Escolheu um título muito rebuscado, com laivos que nos remetem para um certo arcaísmo. Foi uma manobra de marketing editorial?

Tem uma vaga ressonância prussiana. Hesitei muito sobre ele e fiz várias tentativas, mas foi um trabalho solitário.

E como é que chegou até lá?

Primeiro pensei em Madrigal, depois belas sem colocar o mil até que as juntei e ficou mil belas. A palavra ronda pareceu-me interessante porque se trata de um percurso à volta de encontros neste caso de relacionamentos entre um homem e várias mulheres. A palavra mil vem das Mil e Uma Noites.

E a expressão frol?

É uma palavra mais bonita do que flor. É uma forma divergente do latim, usado na Idade Média e mesmo depois dessa época. Frol de La Mar foi uma nau portuguesa comandada por Afonso de Albuquerque.

O trabalho que teve para chegar ao título é quase equivalente à construção de um puzzle.

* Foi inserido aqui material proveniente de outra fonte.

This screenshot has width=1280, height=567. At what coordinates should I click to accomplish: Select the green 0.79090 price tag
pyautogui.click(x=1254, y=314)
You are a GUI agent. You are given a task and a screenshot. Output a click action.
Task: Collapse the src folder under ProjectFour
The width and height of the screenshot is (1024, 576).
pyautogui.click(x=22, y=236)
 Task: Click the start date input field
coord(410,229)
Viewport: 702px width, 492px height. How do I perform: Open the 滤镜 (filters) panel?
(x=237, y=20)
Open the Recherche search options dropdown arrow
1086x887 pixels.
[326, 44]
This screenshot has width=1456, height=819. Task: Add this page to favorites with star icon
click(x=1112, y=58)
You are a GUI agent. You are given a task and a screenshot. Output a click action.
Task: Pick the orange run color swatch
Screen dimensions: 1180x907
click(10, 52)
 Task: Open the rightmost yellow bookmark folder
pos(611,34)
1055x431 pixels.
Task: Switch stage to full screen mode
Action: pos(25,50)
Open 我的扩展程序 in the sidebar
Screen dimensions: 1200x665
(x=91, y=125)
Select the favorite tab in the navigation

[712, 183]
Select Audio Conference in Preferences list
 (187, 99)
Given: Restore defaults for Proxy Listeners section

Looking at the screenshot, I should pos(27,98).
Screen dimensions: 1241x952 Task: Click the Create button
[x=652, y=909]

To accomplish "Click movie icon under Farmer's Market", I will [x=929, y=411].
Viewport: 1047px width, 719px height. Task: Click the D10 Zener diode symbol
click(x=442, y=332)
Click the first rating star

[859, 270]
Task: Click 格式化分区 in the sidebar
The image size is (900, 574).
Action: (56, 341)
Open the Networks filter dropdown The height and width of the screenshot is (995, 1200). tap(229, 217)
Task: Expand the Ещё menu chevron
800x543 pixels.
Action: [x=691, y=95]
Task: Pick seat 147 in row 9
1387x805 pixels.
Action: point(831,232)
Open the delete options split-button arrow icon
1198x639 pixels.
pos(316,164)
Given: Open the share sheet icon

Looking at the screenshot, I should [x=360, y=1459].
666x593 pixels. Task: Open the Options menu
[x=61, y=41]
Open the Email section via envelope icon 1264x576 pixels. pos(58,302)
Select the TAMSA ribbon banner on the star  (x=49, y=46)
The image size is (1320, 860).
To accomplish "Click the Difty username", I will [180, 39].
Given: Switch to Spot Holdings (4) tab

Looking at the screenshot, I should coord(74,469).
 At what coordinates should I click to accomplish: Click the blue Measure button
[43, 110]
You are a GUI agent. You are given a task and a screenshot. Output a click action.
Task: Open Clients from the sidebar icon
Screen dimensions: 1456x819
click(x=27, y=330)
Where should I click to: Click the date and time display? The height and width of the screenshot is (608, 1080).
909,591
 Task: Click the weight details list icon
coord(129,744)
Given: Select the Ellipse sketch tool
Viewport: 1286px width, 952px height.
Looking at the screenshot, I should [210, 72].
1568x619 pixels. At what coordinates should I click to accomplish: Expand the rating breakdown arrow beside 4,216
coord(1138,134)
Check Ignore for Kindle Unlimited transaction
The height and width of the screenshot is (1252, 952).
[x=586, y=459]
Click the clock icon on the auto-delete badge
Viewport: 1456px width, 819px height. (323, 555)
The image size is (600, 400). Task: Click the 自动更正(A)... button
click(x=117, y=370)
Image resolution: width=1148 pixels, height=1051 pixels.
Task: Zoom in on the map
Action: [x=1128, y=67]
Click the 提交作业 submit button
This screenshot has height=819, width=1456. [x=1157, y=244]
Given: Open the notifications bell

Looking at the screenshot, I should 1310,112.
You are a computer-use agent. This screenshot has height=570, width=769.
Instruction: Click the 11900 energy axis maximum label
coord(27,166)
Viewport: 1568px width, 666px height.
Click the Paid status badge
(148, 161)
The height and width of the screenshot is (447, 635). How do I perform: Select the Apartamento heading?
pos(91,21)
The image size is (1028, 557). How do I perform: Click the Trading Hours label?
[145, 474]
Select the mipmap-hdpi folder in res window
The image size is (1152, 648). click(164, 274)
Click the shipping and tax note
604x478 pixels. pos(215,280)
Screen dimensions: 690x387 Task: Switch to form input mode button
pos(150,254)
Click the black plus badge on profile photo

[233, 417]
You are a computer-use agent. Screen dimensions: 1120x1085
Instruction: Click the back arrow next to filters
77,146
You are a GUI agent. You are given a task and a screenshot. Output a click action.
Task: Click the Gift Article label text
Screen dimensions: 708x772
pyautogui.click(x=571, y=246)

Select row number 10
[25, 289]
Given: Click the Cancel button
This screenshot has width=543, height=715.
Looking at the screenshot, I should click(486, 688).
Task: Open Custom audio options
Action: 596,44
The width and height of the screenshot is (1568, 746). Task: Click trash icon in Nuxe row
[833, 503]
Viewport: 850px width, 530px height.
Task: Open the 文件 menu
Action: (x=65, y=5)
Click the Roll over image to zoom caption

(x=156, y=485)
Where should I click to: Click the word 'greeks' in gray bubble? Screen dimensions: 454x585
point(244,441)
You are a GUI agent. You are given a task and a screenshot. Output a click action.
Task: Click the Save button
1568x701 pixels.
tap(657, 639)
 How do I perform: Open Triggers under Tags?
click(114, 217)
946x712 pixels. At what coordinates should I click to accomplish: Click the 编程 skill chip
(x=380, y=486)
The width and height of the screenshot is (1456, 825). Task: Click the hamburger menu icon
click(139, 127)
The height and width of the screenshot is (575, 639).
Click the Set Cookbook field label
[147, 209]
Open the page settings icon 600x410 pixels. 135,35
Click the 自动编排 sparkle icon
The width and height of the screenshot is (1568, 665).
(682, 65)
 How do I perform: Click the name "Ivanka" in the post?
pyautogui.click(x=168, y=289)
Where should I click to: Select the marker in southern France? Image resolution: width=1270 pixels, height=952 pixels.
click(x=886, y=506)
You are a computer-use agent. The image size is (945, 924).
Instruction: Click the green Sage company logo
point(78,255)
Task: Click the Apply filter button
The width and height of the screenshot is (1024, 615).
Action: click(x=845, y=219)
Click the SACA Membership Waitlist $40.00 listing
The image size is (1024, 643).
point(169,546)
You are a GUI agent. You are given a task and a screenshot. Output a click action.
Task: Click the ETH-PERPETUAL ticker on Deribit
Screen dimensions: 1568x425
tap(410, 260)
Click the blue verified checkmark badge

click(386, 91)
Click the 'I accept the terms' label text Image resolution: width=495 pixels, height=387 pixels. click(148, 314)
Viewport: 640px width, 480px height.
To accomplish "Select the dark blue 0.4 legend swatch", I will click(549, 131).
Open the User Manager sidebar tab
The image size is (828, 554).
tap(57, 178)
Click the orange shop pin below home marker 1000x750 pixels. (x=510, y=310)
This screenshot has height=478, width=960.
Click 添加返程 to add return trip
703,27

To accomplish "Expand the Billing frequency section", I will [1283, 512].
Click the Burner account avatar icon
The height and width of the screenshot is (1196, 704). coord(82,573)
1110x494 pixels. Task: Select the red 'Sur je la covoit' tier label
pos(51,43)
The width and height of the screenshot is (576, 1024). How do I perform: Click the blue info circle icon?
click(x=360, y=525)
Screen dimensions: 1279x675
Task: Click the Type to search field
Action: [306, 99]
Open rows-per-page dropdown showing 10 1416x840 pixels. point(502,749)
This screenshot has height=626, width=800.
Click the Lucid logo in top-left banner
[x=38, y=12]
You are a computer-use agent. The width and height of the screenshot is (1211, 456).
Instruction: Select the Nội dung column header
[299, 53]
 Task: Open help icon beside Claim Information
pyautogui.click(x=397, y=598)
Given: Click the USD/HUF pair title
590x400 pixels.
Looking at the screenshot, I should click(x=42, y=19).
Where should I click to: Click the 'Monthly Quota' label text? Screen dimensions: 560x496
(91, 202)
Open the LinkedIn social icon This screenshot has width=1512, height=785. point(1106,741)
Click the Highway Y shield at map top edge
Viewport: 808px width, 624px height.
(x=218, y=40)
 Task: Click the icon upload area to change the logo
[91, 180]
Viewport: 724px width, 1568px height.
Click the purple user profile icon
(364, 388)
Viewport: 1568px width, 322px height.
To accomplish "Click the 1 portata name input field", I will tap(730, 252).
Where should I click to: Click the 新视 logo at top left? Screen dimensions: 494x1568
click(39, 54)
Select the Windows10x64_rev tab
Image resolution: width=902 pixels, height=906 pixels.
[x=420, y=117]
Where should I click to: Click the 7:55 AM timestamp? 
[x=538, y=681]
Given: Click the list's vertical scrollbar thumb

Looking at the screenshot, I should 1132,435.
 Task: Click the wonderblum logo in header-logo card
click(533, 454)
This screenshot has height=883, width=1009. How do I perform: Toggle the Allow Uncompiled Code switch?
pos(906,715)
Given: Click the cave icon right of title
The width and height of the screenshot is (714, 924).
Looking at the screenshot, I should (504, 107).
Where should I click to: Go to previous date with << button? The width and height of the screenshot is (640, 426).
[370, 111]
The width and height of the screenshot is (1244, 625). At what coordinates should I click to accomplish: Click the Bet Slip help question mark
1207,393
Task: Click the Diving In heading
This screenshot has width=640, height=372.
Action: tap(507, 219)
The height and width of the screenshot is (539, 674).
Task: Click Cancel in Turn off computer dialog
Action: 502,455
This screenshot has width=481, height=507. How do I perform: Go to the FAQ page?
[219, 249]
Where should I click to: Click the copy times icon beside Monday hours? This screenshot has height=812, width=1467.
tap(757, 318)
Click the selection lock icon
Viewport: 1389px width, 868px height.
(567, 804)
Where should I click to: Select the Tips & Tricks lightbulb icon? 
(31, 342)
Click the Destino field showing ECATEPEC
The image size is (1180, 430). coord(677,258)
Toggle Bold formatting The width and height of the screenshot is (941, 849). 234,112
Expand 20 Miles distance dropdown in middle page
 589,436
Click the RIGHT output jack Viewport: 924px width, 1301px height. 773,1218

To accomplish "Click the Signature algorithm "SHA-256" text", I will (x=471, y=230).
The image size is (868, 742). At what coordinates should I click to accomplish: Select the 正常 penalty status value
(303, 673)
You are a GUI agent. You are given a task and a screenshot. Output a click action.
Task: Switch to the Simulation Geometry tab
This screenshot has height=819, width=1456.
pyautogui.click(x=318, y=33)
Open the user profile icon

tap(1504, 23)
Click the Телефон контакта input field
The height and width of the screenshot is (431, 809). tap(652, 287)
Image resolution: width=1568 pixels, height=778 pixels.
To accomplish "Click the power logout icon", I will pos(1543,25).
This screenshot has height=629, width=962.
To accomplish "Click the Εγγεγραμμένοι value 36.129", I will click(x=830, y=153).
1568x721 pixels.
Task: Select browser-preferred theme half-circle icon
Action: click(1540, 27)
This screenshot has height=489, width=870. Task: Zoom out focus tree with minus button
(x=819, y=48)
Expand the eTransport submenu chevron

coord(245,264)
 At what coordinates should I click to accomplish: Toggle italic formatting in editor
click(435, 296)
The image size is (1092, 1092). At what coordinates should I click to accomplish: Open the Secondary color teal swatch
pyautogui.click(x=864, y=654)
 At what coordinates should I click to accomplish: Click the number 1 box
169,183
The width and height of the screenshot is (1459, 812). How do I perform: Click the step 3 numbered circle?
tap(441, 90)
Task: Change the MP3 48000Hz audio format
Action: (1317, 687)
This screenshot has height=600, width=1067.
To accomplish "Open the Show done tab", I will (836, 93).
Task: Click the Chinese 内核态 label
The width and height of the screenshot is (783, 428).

Foi um exercício muito pensado.

Foi complicado escrever sobre a anatomia do sexo feminino?

Exigiu-me um cuidado extremo. Não podia ser de outra maneira.

Está preparado para um coro de críticas?

Vivemos em democracia e consequentemente a opinião é livre. Estou tranquilo.

Não teme os fariseus e os pudibundos?

Não. Dedico-lhes o livro tal como aos filisteus.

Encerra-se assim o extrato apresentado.